A slugfest between Wall Street and Main Street took an unexpected turn late on Wednesday after moderators of a stock trading forum that has helped fuel massive rallies in the shares of GameStop temporarily closed its doors.
Shares of GameStop and other companies tumbled in extended trading after Wallstreetbets, a discussion forum popular with retail traders on the Reddit website, briefly turned invitation-only. They pared those losses around an hour later, when the forum opened back up.
“We have grown to the kind of size we only dreamed of in the time it takes to get a bad night’s sleep.

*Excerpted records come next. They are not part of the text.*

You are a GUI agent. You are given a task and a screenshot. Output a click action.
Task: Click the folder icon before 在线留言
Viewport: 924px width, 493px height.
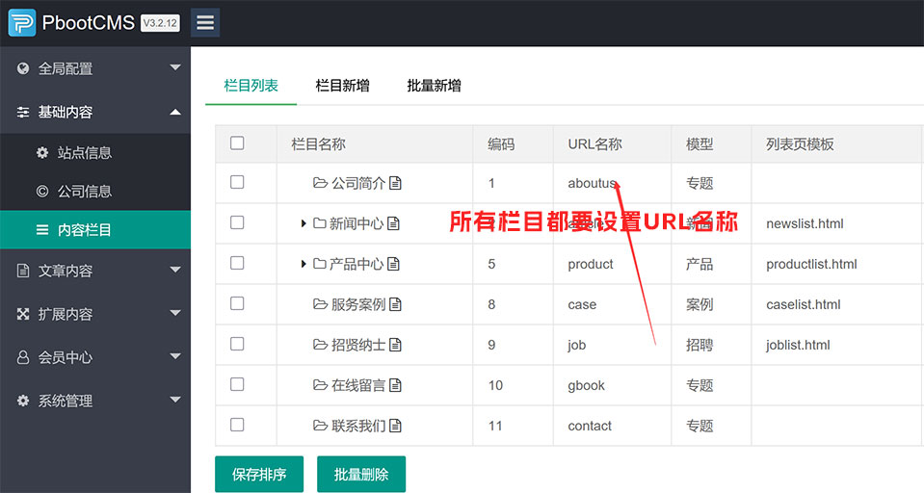tap(320, 385)

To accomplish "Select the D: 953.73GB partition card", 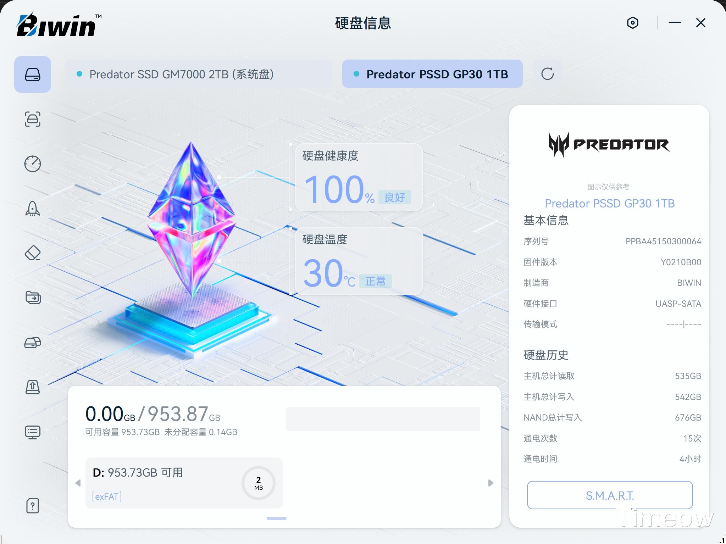I will (x=184, y=483).
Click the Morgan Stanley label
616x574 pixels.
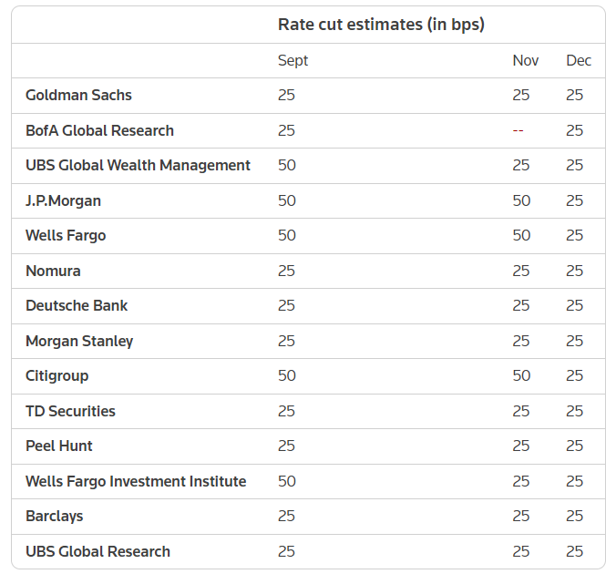(x=79, y=341)
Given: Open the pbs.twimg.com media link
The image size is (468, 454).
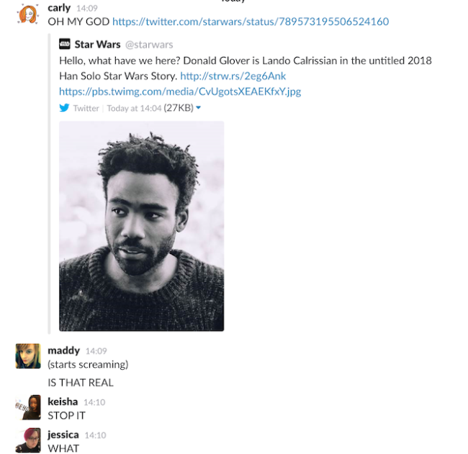Looking at the screenshot, I should [x=180, y=91].
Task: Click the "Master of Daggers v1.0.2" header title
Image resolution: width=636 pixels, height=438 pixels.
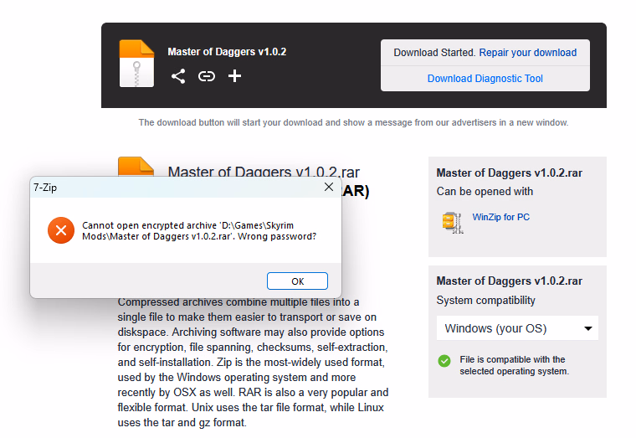Action: click(x=227, y=52)
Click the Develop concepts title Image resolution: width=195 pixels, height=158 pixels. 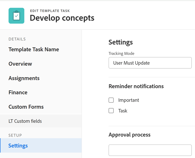coord(62,18)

We’ve got so many comments and submissions that we can’t possibly even read them all, let alone act on them as moderators,” read a message from the group’s moderators after Wallstreetbets reopened.
Shares of GameStop, AMC Entertainment, Koss Corp and BlackBerry all dropped at least 20% moments after the shuttering of the forum, highlighting the role it has played in fueling stock rallies that many say have been driven primarily by retail investors.
Earlier in the day, amateur traders chalked one up versus Wall Street as hedge funds suffered heavy losses on short positions in GameStop, and regulators and financial professionals called for more scrutiny of trading fueled by anonymous social media posts.
In the latest skirmish in a week-long battle between Wall Street and Main Street, funds sold long positions in stocks to pay for losses shorting GameStop, contributing to a slide of more than 2% in Wall Street’s main indexes.
“We are moving to a world where ordinary folk have the same access as professionals and can come to the same conclusion or maybe the opposite,” technology investor Chamath Palihapitiya told CNBC. “The solution is more transparency on the institutional side, not less access for retail.”
The market turmoil caught the attention of the White House, with press secretary Jen Psaki saying President Joe Biden’s economic team – including Treasury Secretary Janet Yellen on her first full day on the job – was “monitoring the situation.”
Massachusetts state regulator William Galvin called on NYSE to suspend GameStop for 30 days to allow a cooling-off period.
“This isn’t investing, this is gambling,” he said in an interview. “This is obviously contrived.”
Nasdaq chief Adena Friedman said exchanges and regulators should watch whether anonymous social media posts could be driving “pump and dump” schemes.